La preparación
Paso 1:
En primer lugar, llena hasta aproximadamente la mitad con agua un recipiente resistente al calor (para el baño María) en el que quepa el molde rectangular y mételo en el horno a 180 grados con calor arriba y abajo.
Paso 2:
Echa la leche en una cacerola, pela los limones con un pelador de patatas o un cuchillo pequeño (solo la parte superior de la cáscara). Añade la cáscara, 150 g de azúcar y la canela, y llévalo a ebullición. Ten cuidado de que la leche no se queme.

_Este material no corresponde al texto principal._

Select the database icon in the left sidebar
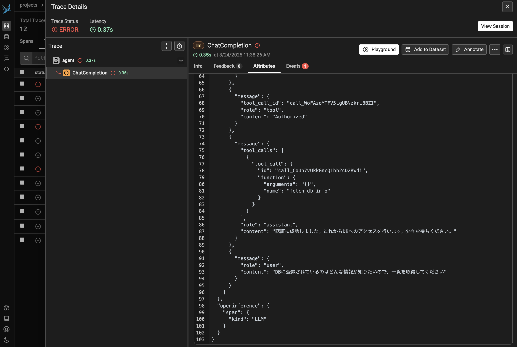This screenshot has height=347, width=517. click(x=6, y=36)
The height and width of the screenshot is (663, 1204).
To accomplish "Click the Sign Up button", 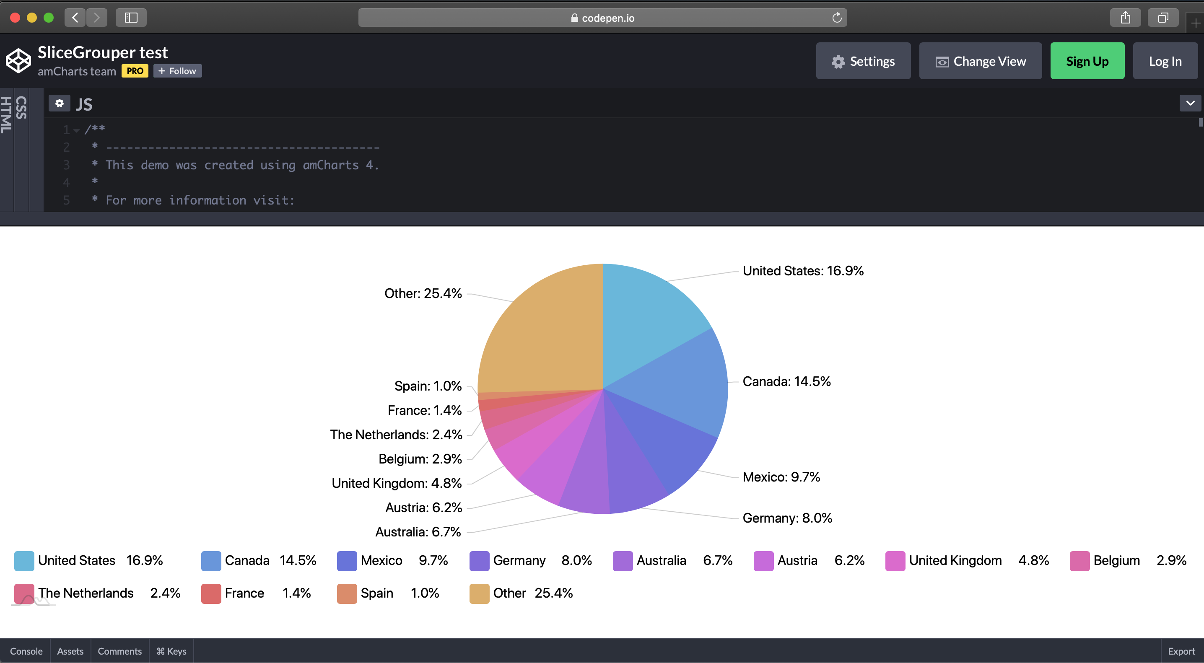I will 1087,61.
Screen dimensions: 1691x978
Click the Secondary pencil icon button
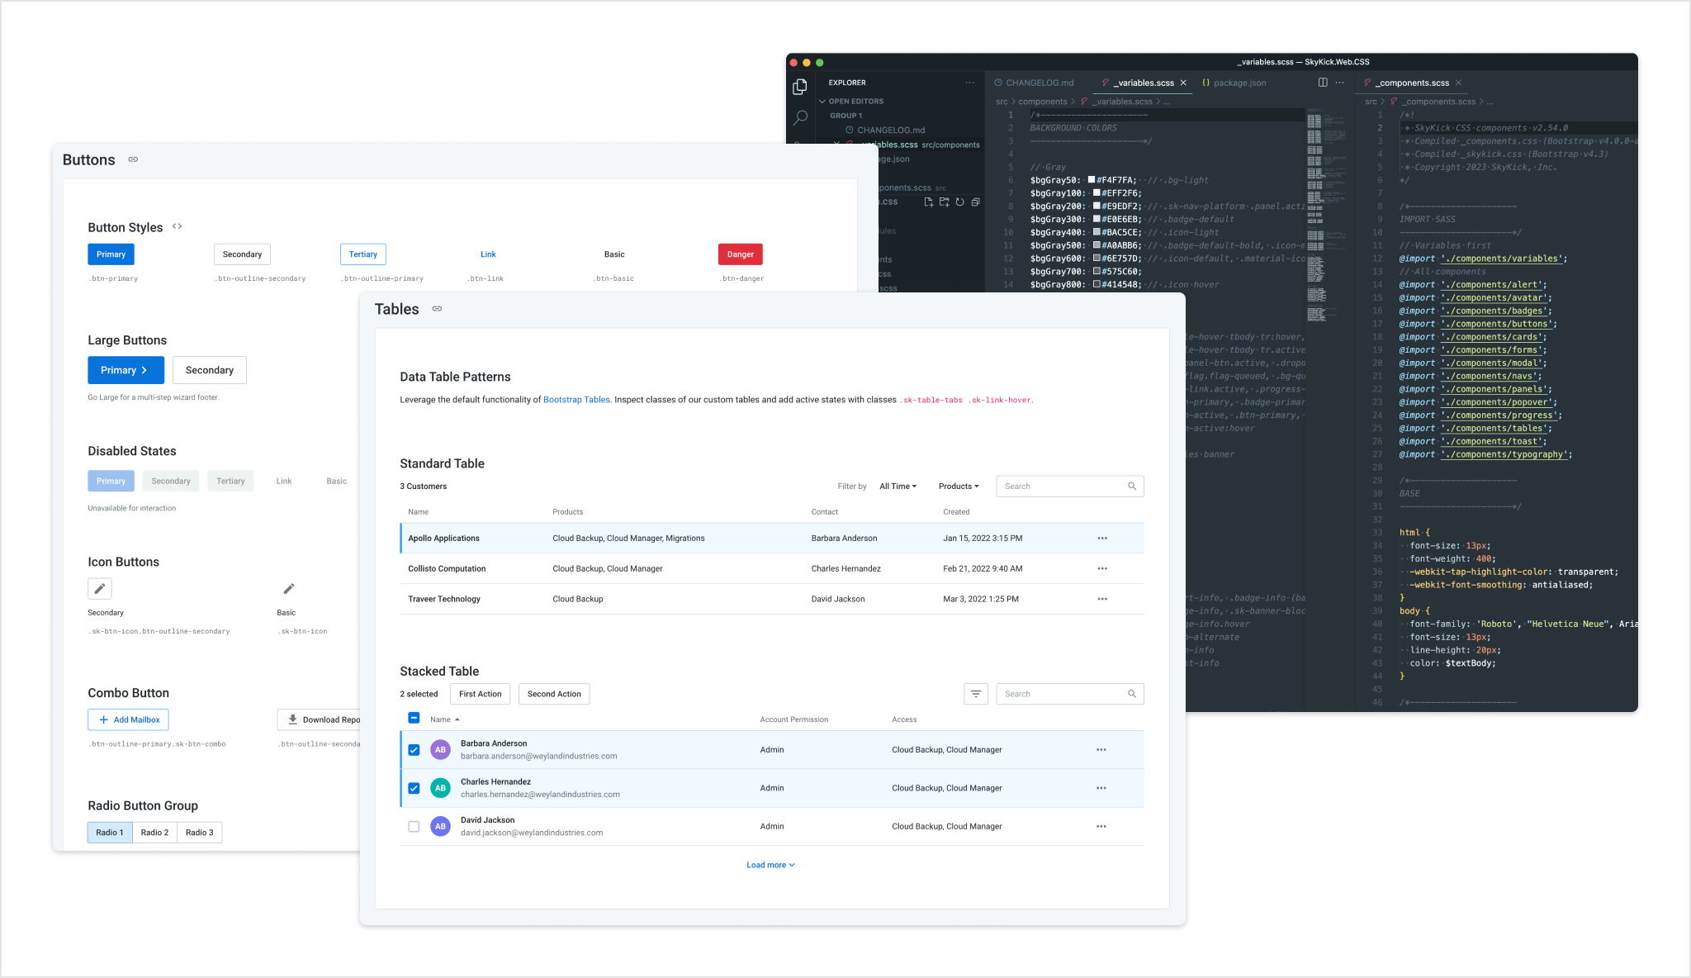99,588
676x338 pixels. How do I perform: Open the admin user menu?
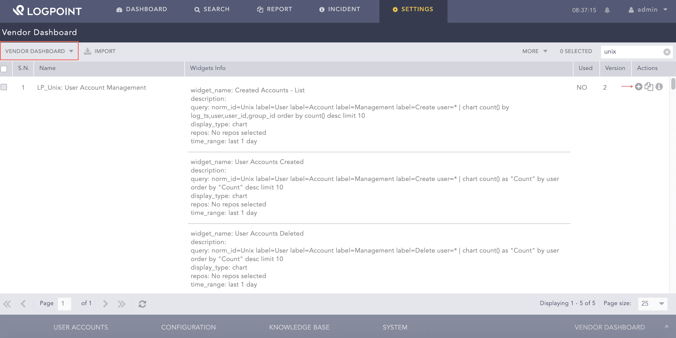[648, 10]
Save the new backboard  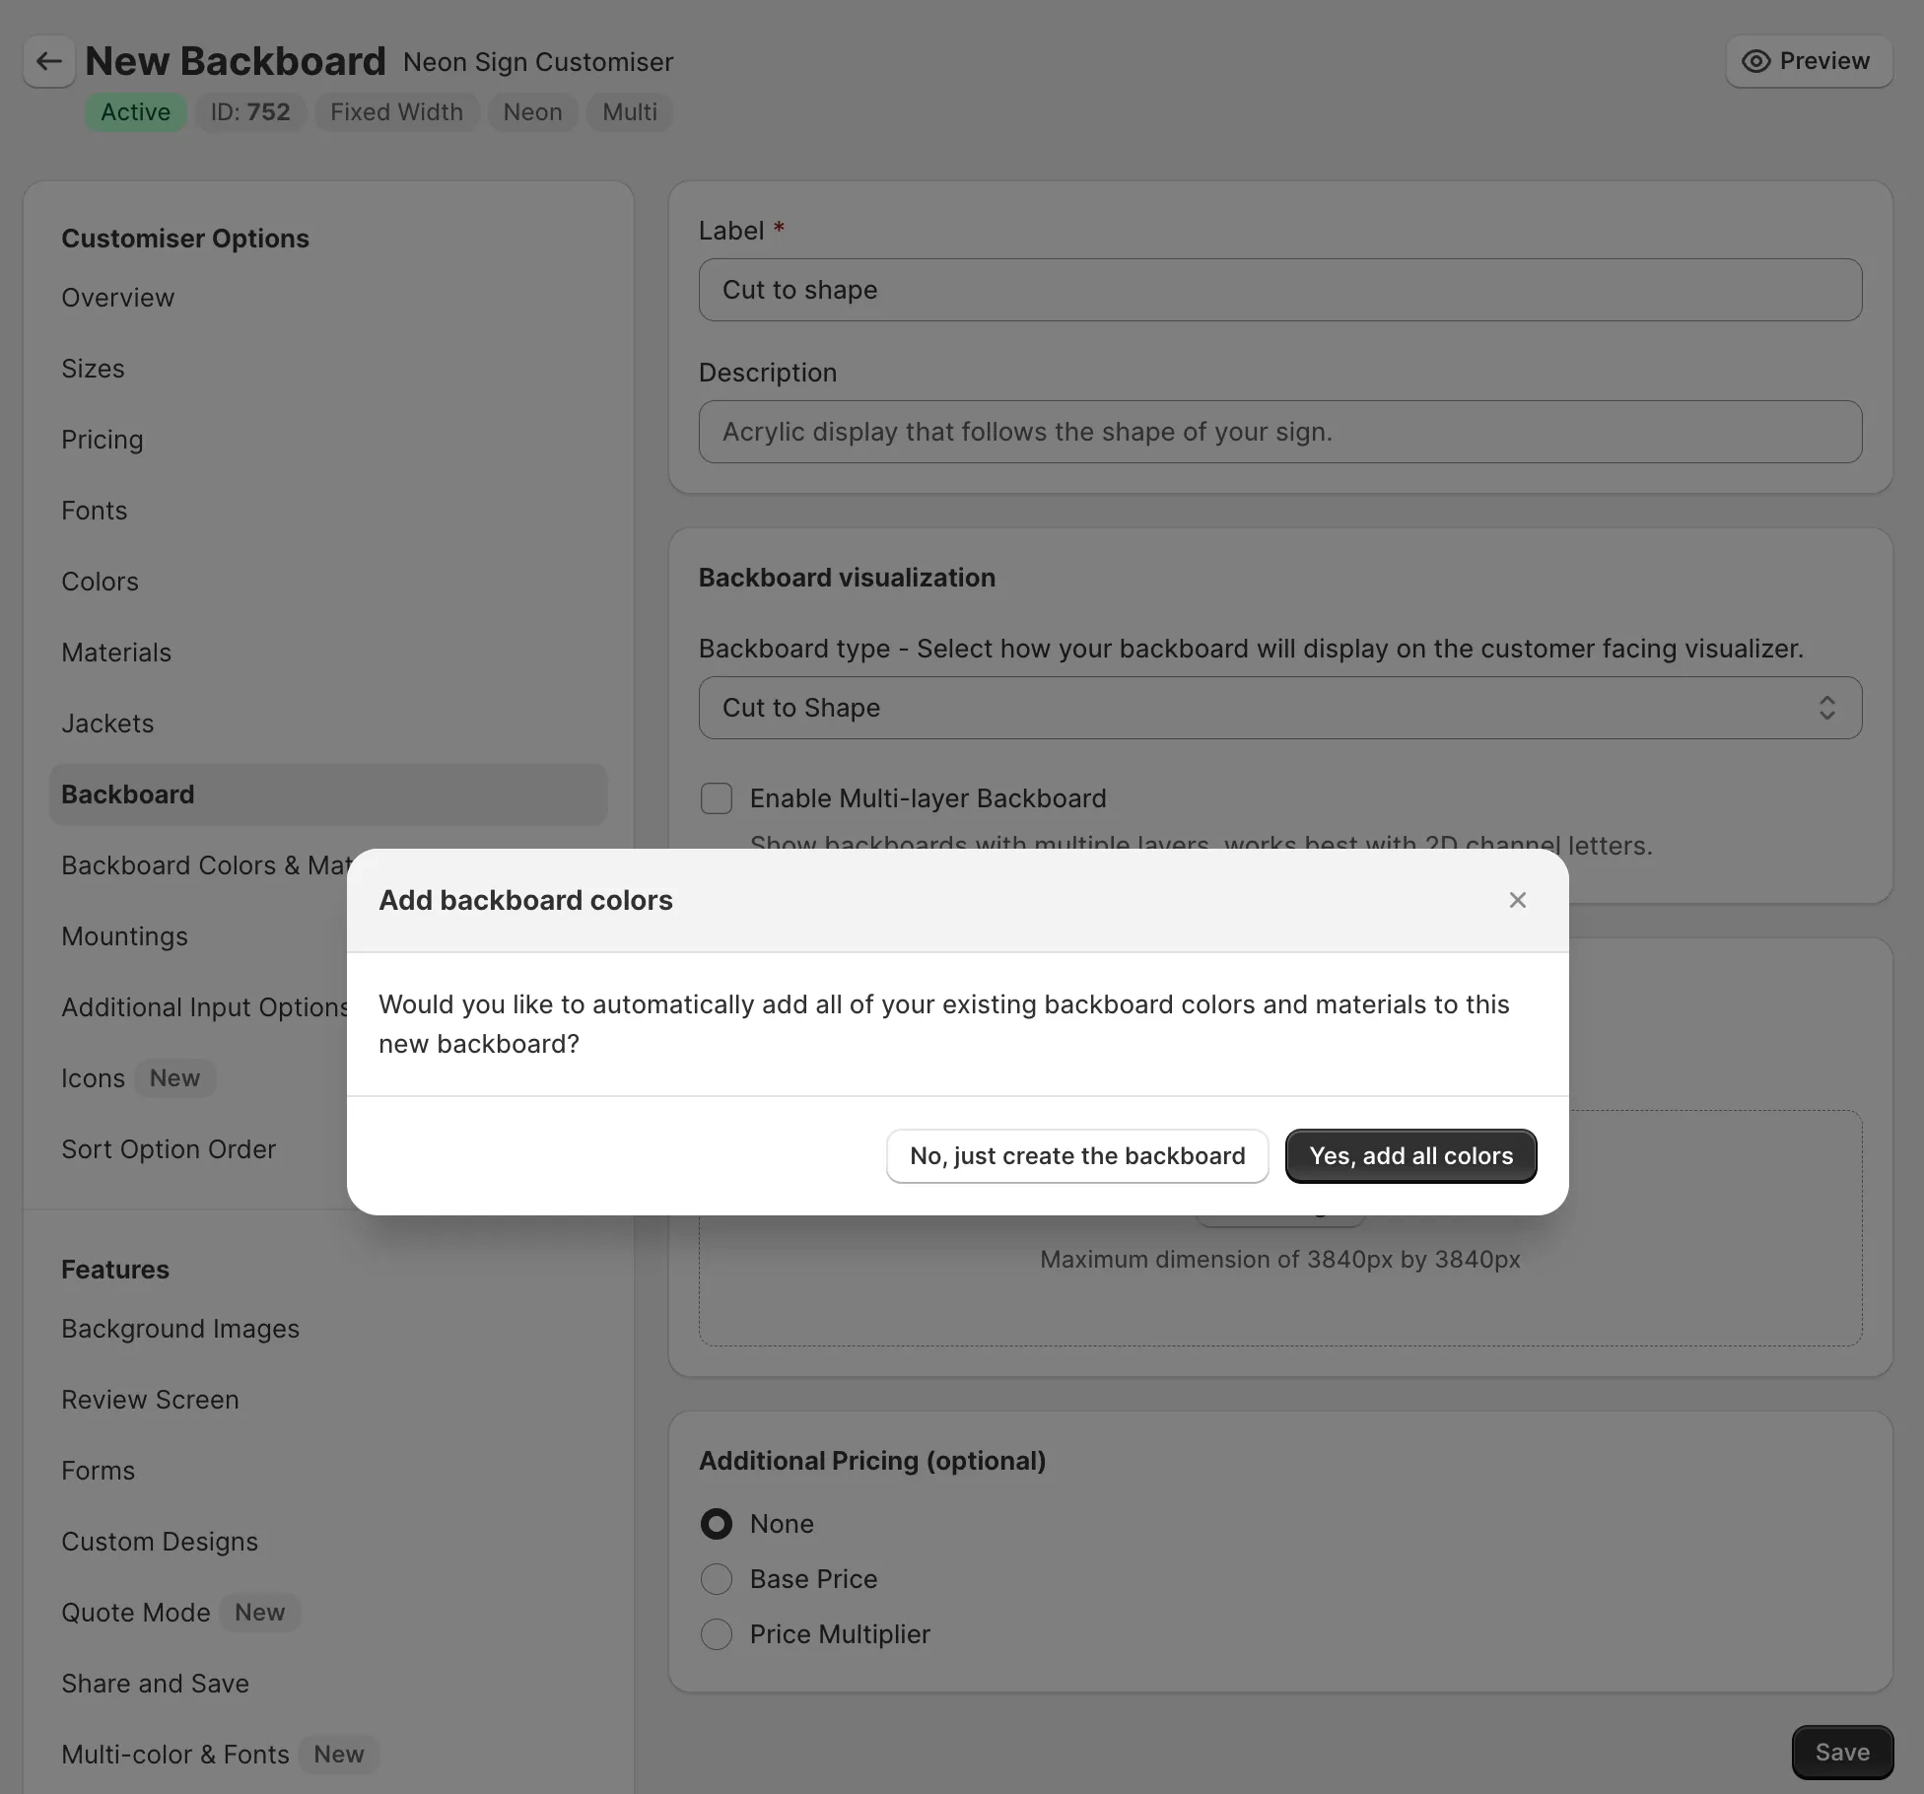1841,1752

A continuación, retíralo del fuego y déjalo enfriar.
Paso 3:
Mientras tanto, echa los otros 150 g de azúcar con 4 cucharadas de agua en una cacerola pequeña o sartén y deja que se caramelice a fuego medio, removiendo constantemente (hasta que el azúcar esté dorado y líquido).
Paso 4:
Vierte con cuidado el azúcar caramelizado en el molde rectangular y, con un paño o un agarrador (ya que el molde puede estar muy caliente), muévelo ligeramente de un lado a otro hasta que el azúcar líquido se distribuya uniformemente por el fondo.
Paso 5:
Pela las manzanas, córtalas por la mitad y en rodajas, y colócalas sobre el azúcar caramelizado.
Paso 6:
A continuación, bate los huevos en un bol y mézclalos bien con unas varillas.
Paso 7:
Cuando la leche se haya enfriado, retira la canela y la ralladura de limón, añade la leche a la mezcla de huevos y vuelve a batir bien. Vierte la mezcla en el molde rectangular.
Paso 8:
Coloca con cuidado el molde rectangular con la mezcla en el baño maría dentro del horno. Hornea a 180 grados durante unos 45 minutos. Si la parte superior del flan se dora demasiado rápido, cúbrela con papel de aluminio.
Paso 9:
Una vez horneado, saca con cuidado el flan del baño maría y déjalo enfriar. A continuación, mételo en la nevera durante al menos 3 horas. Después, despega los bordes con un cuchillo, coloca una bandeja alargada sobre el molde rectangular y gira hasta que el flan se desmolde sobre la bandeja. ¡Listo!